- _Exercise brief_:
Report each line of the entries below that includes "will".

- _Material provided_:
-------------------------
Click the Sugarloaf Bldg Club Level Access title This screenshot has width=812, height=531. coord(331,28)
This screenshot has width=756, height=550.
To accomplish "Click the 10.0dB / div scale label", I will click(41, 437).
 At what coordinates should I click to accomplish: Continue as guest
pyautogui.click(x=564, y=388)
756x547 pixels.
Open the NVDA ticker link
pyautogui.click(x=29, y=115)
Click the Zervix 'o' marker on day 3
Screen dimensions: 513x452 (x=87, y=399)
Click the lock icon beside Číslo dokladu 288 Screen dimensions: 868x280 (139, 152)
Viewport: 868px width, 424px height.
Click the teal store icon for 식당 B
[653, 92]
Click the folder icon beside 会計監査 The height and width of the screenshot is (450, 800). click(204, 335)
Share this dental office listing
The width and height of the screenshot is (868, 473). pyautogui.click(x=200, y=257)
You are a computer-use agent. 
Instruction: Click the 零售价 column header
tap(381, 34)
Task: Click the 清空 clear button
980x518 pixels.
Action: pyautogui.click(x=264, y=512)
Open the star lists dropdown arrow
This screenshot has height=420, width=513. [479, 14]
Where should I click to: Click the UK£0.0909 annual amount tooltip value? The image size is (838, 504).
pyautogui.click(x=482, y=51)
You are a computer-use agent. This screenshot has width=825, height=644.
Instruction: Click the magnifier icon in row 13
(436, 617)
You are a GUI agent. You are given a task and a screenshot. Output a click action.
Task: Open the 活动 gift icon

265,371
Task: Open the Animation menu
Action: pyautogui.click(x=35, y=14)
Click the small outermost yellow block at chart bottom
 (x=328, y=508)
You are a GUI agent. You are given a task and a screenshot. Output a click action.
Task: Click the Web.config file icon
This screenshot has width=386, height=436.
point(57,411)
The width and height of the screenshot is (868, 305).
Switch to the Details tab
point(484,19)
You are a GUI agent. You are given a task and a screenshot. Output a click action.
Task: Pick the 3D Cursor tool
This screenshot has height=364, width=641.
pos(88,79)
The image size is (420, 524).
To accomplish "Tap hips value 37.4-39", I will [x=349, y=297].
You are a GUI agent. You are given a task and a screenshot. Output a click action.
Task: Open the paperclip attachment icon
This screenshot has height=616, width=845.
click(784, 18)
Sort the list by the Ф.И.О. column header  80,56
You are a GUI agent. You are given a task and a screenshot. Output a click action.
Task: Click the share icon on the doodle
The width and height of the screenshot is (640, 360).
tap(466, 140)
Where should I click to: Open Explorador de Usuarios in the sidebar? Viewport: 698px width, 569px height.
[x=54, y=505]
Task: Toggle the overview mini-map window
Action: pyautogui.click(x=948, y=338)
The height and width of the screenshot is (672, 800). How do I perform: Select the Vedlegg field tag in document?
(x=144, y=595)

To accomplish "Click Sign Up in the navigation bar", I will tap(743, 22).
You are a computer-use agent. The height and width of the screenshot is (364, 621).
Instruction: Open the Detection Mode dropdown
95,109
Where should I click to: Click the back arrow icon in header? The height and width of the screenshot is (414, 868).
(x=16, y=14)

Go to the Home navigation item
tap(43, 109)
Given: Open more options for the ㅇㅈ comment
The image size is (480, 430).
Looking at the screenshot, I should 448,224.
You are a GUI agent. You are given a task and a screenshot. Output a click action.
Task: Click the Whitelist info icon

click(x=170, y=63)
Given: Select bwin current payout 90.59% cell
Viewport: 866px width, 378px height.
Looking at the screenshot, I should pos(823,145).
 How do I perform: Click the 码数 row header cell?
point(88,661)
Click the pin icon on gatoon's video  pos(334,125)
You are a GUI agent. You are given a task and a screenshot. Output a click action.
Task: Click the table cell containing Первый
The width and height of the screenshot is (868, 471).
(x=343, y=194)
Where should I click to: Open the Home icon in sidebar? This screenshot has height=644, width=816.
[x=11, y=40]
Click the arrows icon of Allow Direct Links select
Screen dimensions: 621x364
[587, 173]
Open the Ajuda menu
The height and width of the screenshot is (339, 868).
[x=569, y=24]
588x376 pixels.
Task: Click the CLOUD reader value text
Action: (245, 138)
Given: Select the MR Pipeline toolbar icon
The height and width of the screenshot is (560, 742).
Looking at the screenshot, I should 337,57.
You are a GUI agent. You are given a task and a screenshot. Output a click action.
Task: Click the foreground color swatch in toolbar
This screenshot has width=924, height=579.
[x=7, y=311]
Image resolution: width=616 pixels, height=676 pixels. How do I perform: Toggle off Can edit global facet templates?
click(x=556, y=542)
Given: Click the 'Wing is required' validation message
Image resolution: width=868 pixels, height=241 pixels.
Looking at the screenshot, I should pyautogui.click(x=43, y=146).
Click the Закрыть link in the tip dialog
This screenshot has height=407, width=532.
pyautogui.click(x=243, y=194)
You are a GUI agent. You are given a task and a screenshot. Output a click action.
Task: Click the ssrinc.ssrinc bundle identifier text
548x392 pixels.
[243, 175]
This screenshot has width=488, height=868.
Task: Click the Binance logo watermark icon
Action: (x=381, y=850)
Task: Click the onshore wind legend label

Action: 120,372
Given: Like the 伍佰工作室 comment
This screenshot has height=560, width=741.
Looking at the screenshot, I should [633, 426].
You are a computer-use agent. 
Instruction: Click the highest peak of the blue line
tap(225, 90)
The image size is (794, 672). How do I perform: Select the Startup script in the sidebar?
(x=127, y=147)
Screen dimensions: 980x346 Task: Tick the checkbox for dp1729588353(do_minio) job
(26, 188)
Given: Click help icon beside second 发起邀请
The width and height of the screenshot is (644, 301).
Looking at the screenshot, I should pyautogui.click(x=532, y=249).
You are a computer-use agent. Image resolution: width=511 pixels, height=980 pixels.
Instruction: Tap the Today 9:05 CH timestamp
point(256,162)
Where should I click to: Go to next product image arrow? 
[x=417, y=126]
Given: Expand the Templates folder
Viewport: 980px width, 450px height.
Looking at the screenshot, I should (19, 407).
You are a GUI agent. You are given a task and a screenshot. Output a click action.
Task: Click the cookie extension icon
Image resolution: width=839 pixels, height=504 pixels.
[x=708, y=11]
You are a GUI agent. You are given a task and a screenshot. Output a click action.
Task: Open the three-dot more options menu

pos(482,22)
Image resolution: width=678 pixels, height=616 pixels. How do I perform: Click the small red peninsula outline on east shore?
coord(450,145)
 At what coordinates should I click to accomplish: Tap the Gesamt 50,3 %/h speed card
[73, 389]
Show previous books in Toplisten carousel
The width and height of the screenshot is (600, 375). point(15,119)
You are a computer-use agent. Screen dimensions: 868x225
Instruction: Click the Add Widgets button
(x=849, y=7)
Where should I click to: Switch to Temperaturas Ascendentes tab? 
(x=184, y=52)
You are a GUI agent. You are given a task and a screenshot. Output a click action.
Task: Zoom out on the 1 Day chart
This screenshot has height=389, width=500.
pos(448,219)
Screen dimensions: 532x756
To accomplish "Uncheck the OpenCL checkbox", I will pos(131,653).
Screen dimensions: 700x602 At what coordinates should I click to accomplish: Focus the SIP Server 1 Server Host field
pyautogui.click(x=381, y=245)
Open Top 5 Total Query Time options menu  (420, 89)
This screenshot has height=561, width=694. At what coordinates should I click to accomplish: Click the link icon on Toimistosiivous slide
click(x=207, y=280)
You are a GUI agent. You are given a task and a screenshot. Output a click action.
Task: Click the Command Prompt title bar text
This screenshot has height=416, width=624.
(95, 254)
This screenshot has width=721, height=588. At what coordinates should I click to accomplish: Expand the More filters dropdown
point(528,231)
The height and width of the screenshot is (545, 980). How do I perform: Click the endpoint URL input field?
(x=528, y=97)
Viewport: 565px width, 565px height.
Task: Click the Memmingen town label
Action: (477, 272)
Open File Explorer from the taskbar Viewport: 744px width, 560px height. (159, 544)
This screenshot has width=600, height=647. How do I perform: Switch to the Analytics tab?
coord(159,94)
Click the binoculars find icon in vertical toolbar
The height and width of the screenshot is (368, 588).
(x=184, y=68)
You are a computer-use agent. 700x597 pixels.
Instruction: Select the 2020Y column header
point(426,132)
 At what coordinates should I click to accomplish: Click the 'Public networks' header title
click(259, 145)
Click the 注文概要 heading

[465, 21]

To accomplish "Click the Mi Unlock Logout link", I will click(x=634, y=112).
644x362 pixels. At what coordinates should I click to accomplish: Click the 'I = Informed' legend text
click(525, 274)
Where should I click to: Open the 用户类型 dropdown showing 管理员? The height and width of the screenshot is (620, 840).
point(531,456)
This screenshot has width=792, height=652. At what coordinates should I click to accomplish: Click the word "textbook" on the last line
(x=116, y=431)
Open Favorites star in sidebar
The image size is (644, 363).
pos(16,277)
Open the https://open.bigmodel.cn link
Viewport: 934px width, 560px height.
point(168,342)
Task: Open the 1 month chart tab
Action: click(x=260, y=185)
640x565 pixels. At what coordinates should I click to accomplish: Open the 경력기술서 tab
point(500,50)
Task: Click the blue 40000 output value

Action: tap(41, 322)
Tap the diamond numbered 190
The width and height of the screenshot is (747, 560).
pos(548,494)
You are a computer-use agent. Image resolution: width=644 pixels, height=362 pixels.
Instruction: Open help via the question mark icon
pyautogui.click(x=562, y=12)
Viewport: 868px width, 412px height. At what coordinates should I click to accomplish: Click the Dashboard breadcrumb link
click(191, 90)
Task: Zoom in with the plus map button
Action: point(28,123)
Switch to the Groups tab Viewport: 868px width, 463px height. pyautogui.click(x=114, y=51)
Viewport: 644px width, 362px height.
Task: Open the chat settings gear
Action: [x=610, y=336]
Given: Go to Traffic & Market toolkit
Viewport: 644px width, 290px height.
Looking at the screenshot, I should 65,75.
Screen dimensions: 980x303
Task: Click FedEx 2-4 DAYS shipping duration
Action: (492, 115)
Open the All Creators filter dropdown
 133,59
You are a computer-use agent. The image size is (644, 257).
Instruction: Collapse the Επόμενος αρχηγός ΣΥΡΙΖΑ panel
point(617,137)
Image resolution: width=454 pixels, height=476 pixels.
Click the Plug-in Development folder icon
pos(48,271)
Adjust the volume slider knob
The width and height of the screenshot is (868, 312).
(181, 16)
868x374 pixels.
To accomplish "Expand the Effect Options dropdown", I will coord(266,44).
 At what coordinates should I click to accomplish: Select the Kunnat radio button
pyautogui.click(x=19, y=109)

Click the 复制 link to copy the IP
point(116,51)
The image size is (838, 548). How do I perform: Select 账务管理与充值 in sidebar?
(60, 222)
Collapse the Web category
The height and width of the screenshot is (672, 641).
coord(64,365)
-------------------------
- _Response for this exercise_:
To accomplish "Click the 10.0dB / div scale label", I will click(41, 437).
To accomplish "Tap hips value 37.4-39", I will [x=349, y=297].
To accomplish "Click Sign Up in the navigation bar", I will tap(743, 22).
To accomplish "Uncheck the OpenCL checkbox", I will pos(131,653).
To accomplish "Click the Mi Unlock Logout link", I will click(x=634, y=112).
To accomplish "Expand the Effect Options dropdown", I will coord(266,44).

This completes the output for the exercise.